Thin is in when it comes to motor oils. Modern synthetic blends have made it safe to use thinner motor oils than ever before. With a well-built race engine, most engine builders feel that a 20W-50 motor oil can provide more than adequate protection. But many Cup teams regularly push the limits with ultra-low-viscosity oils because there is power to be found there. Of course, Cup teams can also afford to rebuild their engines after every race, unlike most of us. But if the season is wrapping up and you know you are going to have to spring for a rebuild anyway, trying an ultra-light motor oil is no longer such a big gamble.
The same thing holds true for your transmission fluid and even the gear lube you are running in your rearend. Lighter oil in any of these three places should translate directly into more power being transferred to the ground. You just have to determine how thin you are willing to go.
With stock cylinder heads, you can sometimes find more power by advancing the timing a cou
FLIRT WITH DETONATION
In the lower-level racing classes, where stock or stock-style cylinder heads are the rule, proper ignition timing is almost always about finding maximum power before costly detonation becomes an issue. If you are running a nice set of aftermarket cylinder heads with efficient combustion chamber designs, this tip may not be helpful because your motor may not need as much timing advance to make maximum power. But with stock-style heads you can usually make a little more power by advancing the ignition timing an additional degree or two. And since we are talking about end-of-season power tips, the lower air temps you are likely to see can also help ward off detonation. Just don't assume that advancing the timing will always make more power. If you do not have access to a chassis dyno, spend a little track time seeing just how far you can go with your ignition timing before detonation sets in-and how those changes affect your lap times.
Tightening up the valve lash can make the camshaft act bigger.
If you are running solid lifters, you can try setting your valve lash a little tighter. Tightening up the lash by 0.001 or 0.002 inch will allow the camshaft to activate the valves sooner, essentially fooling the engine into acting like it has a larger cam in there. Sometimes this will help produce power, but if the best camshaft possible is already in your engine, closing up the lash will only make it more sluggish.
This means that you will have to do a little experimenting to determine if closing up the lash will be helpful or not. Also, if you have been adjusting lash with the engine cold, you will need to find out how much the lash changes when the engine gets hot. What you must avoid is closing up the lash so much that the valves never fully seat and, as a result, do not seal off the combustion chamber completely.

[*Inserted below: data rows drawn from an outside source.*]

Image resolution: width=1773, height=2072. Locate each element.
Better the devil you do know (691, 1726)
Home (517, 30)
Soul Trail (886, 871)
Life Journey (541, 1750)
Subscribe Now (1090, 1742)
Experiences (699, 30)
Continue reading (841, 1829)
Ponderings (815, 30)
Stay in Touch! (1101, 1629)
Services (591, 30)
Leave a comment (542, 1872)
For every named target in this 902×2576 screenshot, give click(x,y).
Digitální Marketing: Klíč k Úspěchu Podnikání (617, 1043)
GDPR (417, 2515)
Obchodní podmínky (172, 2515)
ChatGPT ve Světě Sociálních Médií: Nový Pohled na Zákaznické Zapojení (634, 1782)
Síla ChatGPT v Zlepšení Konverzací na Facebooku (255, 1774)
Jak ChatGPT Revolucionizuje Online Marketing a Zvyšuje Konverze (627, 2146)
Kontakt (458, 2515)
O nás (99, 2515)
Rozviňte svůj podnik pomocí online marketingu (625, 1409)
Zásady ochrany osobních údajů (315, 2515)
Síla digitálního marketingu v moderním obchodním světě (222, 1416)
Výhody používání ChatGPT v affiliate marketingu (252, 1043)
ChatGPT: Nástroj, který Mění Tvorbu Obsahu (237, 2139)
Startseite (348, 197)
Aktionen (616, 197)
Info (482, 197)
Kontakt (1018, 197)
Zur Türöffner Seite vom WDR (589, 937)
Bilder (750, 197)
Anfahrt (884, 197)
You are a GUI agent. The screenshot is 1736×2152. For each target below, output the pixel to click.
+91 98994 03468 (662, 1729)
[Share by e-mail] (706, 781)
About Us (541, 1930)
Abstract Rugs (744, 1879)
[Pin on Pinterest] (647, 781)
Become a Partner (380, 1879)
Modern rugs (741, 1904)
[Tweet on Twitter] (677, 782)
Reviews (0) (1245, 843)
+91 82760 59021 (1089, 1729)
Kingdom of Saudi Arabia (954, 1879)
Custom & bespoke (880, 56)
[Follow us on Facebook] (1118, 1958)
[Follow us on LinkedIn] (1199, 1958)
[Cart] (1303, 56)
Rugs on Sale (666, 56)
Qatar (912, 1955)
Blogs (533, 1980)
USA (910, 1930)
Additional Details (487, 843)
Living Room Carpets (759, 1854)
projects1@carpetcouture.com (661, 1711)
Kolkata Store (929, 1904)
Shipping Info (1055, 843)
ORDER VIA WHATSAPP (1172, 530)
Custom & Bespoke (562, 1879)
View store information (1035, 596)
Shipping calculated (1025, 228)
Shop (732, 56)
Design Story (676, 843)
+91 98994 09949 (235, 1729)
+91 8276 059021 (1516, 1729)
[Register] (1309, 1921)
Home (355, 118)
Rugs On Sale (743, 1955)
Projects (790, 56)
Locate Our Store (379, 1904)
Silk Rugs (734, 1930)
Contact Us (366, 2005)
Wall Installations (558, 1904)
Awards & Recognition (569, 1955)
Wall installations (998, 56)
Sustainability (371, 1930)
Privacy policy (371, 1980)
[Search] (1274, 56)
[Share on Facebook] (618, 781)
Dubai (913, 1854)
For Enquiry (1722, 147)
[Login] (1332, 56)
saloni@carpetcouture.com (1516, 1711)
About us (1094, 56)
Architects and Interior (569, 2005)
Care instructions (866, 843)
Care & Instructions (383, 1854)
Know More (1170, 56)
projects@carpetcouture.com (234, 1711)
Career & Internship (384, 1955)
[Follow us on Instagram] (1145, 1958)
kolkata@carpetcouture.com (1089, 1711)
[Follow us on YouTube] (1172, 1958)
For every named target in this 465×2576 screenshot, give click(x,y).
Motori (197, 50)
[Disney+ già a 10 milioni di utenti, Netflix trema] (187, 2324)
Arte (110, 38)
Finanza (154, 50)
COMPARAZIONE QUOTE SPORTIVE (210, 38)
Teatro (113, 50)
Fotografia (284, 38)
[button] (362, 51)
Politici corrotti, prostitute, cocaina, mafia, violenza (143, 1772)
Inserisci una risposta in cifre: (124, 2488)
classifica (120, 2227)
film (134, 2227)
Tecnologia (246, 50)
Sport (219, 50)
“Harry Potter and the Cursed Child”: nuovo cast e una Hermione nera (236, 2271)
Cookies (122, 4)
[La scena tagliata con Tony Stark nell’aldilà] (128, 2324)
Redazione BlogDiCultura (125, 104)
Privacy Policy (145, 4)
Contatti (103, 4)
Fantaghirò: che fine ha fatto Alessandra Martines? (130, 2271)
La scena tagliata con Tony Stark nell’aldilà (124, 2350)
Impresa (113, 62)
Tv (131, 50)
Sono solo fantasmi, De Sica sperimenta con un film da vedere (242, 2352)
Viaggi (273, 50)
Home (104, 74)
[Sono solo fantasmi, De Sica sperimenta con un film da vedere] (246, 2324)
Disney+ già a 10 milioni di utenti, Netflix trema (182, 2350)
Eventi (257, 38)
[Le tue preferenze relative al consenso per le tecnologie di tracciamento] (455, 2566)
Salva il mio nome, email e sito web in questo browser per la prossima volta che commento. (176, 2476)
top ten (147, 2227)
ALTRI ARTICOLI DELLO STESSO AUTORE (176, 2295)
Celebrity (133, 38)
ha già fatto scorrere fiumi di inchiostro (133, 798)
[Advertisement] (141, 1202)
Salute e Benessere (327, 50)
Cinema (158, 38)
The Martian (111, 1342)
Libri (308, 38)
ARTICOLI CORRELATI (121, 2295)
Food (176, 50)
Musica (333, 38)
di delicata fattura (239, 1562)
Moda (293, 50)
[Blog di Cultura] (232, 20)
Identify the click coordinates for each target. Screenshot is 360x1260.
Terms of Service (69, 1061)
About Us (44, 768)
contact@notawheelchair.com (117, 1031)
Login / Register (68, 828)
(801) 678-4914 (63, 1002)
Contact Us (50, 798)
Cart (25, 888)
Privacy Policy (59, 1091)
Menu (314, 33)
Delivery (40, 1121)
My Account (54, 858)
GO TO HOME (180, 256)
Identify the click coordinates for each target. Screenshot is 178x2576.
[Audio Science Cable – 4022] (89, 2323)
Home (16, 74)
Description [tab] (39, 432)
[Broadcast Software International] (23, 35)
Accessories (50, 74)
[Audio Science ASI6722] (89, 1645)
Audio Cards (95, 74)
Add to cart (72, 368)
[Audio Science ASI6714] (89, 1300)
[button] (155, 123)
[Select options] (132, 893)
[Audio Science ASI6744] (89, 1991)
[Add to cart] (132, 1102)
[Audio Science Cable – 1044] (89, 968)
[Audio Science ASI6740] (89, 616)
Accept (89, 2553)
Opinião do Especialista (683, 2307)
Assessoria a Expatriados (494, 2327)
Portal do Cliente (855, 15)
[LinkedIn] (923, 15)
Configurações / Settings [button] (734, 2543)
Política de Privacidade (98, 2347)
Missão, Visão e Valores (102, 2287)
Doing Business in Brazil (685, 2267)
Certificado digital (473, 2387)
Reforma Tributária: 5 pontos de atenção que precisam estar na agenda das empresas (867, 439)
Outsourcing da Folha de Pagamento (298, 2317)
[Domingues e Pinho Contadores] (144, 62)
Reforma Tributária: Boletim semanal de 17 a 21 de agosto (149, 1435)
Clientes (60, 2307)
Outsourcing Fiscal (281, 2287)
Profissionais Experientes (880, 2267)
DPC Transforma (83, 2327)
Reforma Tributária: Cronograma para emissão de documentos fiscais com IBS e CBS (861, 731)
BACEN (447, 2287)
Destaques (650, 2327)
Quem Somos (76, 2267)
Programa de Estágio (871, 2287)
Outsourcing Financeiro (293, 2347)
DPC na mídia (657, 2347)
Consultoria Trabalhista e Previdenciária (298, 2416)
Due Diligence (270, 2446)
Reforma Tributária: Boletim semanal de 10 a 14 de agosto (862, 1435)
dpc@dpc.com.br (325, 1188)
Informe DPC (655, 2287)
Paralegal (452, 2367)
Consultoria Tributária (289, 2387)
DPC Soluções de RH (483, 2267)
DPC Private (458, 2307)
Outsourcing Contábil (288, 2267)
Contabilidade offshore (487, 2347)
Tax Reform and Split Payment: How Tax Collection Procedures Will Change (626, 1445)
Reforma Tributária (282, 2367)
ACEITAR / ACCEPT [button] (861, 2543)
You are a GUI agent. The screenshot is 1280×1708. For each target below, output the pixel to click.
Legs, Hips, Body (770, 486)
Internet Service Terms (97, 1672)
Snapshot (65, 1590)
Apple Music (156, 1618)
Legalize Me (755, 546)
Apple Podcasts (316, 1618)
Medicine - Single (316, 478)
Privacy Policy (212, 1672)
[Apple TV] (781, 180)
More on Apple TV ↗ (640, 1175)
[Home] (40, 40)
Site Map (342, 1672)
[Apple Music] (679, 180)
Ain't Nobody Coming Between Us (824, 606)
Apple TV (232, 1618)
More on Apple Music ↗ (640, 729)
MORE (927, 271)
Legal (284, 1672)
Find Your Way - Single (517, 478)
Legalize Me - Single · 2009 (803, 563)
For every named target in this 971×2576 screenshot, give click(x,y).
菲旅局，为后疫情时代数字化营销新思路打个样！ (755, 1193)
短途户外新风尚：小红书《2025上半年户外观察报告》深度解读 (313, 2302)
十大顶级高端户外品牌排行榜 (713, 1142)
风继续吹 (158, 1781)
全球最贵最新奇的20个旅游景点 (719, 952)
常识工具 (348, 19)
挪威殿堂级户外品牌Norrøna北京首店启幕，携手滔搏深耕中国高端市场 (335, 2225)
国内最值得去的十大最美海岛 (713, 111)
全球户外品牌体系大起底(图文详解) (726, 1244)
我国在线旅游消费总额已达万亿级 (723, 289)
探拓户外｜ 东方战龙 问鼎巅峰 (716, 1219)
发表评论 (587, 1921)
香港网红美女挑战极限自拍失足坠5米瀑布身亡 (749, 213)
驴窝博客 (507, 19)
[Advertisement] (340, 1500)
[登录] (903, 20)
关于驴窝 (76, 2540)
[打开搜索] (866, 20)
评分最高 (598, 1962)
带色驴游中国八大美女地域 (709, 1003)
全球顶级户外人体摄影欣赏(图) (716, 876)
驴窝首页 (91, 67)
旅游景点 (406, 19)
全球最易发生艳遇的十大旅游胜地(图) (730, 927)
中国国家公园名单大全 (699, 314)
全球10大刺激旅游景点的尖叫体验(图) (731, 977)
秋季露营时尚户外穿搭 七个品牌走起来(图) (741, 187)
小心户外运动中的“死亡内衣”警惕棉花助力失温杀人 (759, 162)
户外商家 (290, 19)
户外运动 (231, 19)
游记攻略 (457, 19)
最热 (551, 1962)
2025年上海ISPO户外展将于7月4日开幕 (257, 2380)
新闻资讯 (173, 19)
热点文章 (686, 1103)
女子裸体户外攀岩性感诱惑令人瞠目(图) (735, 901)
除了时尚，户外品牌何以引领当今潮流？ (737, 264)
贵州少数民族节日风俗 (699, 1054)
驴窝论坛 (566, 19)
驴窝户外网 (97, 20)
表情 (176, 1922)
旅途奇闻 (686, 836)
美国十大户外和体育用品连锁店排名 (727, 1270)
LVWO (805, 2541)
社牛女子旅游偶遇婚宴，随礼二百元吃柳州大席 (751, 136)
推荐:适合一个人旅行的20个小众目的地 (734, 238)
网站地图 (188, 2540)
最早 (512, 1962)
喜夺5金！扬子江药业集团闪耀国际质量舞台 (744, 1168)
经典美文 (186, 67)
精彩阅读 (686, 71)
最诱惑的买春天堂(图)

The next time you have the car on jackstands, take inventory of your entire driveline-from the crankshaft back. Are there any components between the flywheel and the brake rotors that can be lightened up? For example, switching from a stock-style flywheel and clutch to lightweight racing components can shave 10 pounds or more of rotating weight. The same thing goes for using an aluminum driveshaft instead of the stock chunk of steel the factory uses. The more mass the engine has to spin in order to get the wheels turning, the more horsepower that gets absorbed before it can do any good.
Technically, this tip doesn't help your engine produce more power, but it does ensure that your engine is able to efficiently transfer the power produced to the ground. And if it translates into faster lap times, all the better.
Well, there you have it - 10 tips that will hopefully help you add that extra oomph you need to grab that title or capture that first win.
AND ONE FOR THE ROAD
Just in case you felt shafted by one of these tips, here's an extra:
These stamped-steel rockers look like stock 1.5:1 Chevrolet units, but they are actually 1
If you are running in a Street Stock class, rules usually require stock rocker arms. On a Chevrolet, for instance, the stock rocker ratio is 1.5:1, but several companies, such as Crane Cams, produce higher-ratio rockers that are virtually indistinguishable from their stock counterparts. Crane produces a 1.6:1 rocker. While that may not sound like a big change, it can usually produce a little extra power with the same camshaft. Also, the increase in rocker ratio isn't so much that it will cause piston-to-valve clearance issues.
Increasing rocker ratios in other higher-level classes is also an option. A new set of rockers isn't terribly expensive, and changing them doesn't require tearing into the engine. Just don't try to make an extreme change. If you do, you may run into problems such as requiring a change in pushrod length, clearance issues for the pushrod holes in the cylinder heads, or even spring failures. Also, make sure to recheck your piston-to-valve clearance. You should have 0.080 between the intake valve and the top of the piston at 10 degrees after TDC. For the exhaust, you should have at least 0.100 between the valve and piston at 10 degrees before TDC for that cylinder.